The full set of entries should be repeated without a single change.

(Recorded data)
┄┄┄┄┄┄
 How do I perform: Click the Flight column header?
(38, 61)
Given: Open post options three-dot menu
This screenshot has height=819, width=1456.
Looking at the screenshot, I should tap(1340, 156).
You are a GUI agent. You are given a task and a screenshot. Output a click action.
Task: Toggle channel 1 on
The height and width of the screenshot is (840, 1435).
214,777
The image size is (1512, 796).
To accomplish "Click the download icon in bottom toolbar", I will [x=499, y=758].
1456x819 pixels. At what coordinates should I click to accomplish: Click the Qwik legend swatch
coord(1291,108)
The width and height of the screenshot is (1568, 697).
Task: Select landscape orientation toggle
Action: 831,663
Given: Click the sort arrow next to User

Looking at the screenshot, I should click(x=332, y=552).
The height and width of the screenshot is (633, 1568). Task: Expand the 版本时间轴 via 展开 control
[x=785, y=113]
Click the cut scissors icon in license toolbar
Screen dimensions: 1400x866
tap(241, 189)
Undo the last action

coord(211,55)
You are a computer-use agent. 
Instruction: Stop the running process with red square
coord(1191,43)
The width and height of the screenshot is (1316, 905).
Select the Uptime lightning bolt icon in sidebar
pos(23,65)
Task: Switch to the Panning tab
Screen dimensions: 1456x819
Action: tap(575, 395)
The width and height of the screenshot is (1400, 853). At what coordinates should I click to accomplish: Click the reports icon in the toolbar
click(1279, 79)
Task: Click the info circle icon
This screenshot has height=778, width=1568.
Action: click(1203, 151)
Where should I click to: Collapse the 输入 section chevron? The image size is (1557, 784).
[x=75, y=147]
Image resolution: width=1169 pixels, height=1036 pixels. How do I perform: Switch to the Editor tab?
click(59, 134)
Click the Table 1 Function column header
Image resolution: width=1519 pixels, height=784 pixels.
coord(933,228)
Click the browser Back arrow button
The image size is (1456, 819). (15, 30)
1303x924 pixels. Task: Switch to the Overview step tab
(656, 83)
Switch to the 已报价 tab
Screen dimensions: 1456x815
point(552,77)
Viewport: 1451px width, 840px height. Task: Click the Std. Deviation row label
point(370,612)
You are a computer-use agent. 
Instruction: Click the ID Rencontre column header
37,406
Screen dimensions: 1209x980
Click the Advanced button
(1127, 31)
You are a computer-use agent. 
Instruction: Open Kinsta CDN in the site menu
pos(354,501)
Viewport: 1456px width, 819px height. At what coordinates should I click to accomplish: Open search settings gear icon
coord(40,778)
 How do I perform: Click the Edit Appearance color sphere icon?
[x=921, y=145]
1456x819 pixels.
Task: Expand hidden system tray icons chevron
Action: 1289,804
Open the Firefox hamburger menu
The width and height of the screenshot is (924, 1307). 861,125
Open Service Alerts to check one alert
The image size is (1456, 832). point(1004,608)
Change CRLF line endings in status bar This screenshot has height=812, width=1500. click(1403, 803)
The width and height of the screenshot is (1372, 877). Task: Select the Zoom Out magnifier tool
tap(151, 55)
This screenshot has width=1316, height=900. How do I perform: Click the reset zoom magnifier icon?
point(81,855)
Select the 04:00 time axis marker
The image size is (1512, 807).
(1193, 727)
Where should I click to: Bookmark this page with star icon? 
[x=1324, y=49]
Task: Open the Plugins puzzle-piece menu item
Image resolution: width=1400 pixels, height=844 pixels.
┄┄┄┄┄┄
FINISHED TASK
 How do I perform: Click the Flight column header?
(38, 61)
Given: Open post options three-dot menu
This screenshot has height=819, width=1456.
Looking at the screenshot, I should tap(1340, 156).
You are a GUI agent. You are given a task and a screenshot. Output a click action.
Task: Toggle channel 1 on
The height and width of the screenshot is (840, 1435).
214,777
The image size is (1512, 796).
To accomplish "Click the download icon in bottom toolbar", I will [x=499, y=758].
1456x819 pixels. At what coordinates should I click to accomplish: Click the Qwik legend swatch
coord(1291,108)
The width and height of the screenshot is (1568, 697).
Task: Select landscape orientation toggle
Action: 831,663
Given: Click the sort arrow next to User

Looking at the screenshot, I should click(x=332, y=552).
The height and width of the screenshot is (633, 1568). Task: Expand the 版本时间轴 via 展开 control
[x=785, y=113]
Click the cut scissors icon in license toolbar
Screen dimensions: 1400x866
tap(241, 189)
Undo the last action

coord(211,55)
You are a computer-use agent. 
Instruction: Stop the running process with red square
coord(1191,43)
The width and height of the screenshot is (1316, 905).
Select the Uptime lightning bolt icon in sidebar
pos(23,65)
Task: Switch to the Panning tab
Screen dimensions: 1456x819
Action: tap(575, 395)
The width and height of the screenshot is (1400, 853). At what coordinates should I click to accomplish: Click the reports icon in the toolbar
click(1279, 79)
Task: Click the info circle icon
This screenshot has height=778, width=1568.
Action: click(1203, 151)
Where should I click to: Collapse the 输入 section chevron? The image size is (1557, 784).
[x=75, y=147]
Image resolution: width=1169 pixels, height=1036 pixels. How do I perform: Switch to the Editor tab?
click(59, 134)
Click the Table 1 Function column header
Image resolution: width=1519 pixels, height=784 pixels.
coord(933,228)
Click the browser Back arrow button
The image size is (1456, 819). (15, 30)
1303x924 pixels. Task: Switch to the Overview step tab
(656, 83)
Switch to the 已报价 tab
Screen dimensions: 1456x815
point(552,77)
Viewport: 1451px width, 840px height. Task: Click the Std. Deviation row label
point(370,612)
You are a computer-use agent. 
Instruction: Click the ID Rencontre column header
37,406
Screen dimensions: 1209x980
Click the Advanced button
(1127, 31)
You are a computer-use agent. 
Instruction: Open Kinsta CDN in the site menu
pos(354,501)
Viewport: 1456px width, 819px height. At what coordinates should I click to accomplish: Open search settings gear icon
coord(40,778)
 How do I perform: Click the Edit Appearance color sphere icon?
[x=921, y=145]
1456x819 pixels.
Task: Expand hidden system tray icons chevron
Action: 1289,804
Open the Firefox hamburger menu
The width and height of the screenshot is (924, 1307). 861,125
Open Service Alerts to check one alert
The image size is (1456, 832). point(1004,608)
Change CRLF line endings in status bar This screenshot has height=812, width=1500. click(1403, 803)
The width and height of the screenshot is (1372, 877). Task: Select the Zoom Out magnifier tool
tap(151, 55)
This screenshot has width=1316, height=900. How do I perform: Click the reset zoom magnifier icon?
point(81,855)
Select the 04:00 time axis marker
The image size is (1512, 807).
(1193, 727)
Where should I click to: Bookmark this page with star icon? 
[x=1324, y=49]
Task: Open the Plugins puzzle-piece menu item
Image resolution: width=1400 pixels, height=844 pixels.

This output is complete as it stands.